THE PROBLEM: Could you lay out every line of the entries below as a JSON list of strings, one string per line, with blank lines dropped and the pictures left out?

= = = = = = =

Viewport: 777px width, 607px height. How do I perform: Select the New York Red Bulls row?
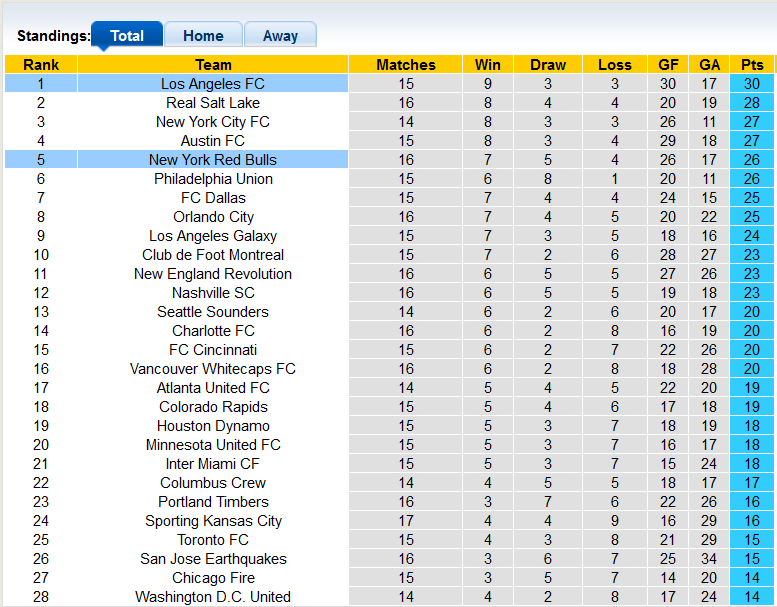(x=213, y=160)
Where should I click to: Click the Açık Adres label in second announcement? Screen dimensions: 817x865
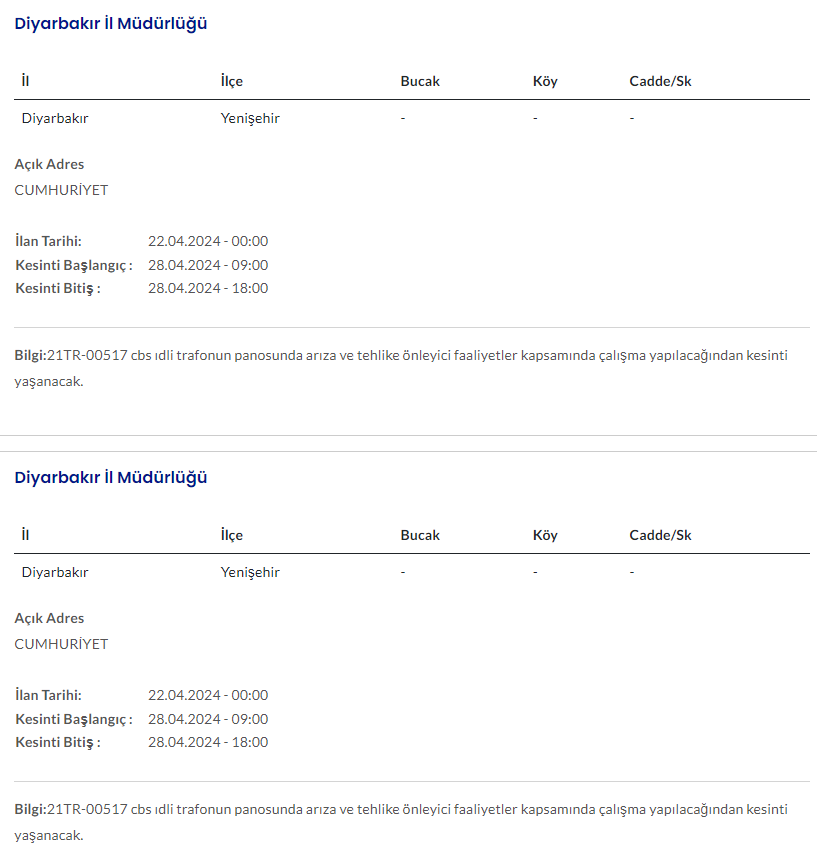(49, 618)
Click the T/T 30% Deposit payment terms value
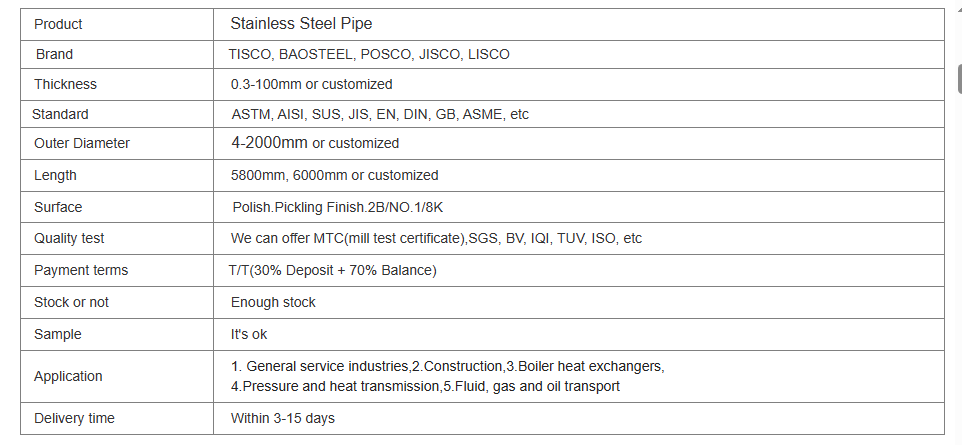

= = = = = = =

WRITTEN ANSWER:
[
  "Viewport: 777px width, 607px height. How do I perform: Select the New York Red Bulls row?",
  "(x=213, y=160)",
  "Where should I click to: Click the Açık Adres label in second announcement? Screen dimensions: 817x865",
  "(49, 618)",
  "Click the T/T 30% Deposit payment terms value"
]